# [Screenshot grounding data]
Content starts

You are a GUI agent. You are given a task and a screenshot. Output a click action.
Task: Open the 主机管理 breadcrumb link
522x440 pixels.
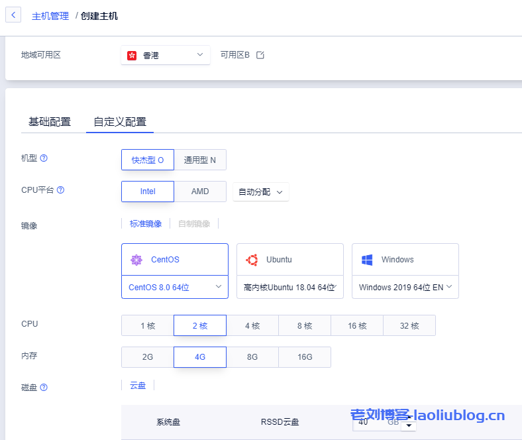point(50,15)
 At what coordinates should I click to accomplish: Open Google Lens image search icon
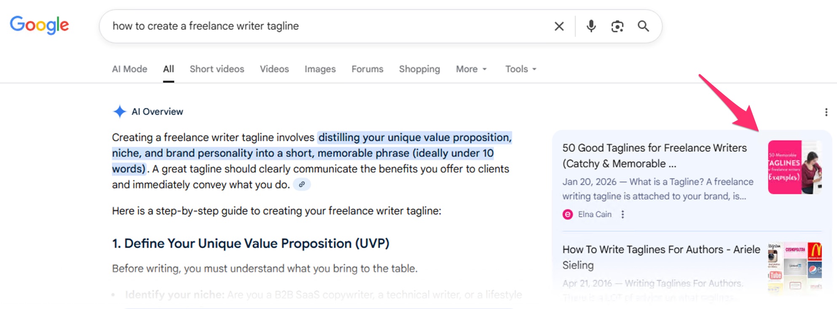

Content ends

# [Exercise brief]
The answer is every line of the data, exactly as written, with the pictures dropped.

# [Answer space]
You are a GUI agent. You are given a task and a screenshot. Output a click action.
Task: Open the 主机管理 breadcrumb link
522x440 pixels.
point(50,15)
 At what coordinates should I click to accomplish: Open Google Lens image search icon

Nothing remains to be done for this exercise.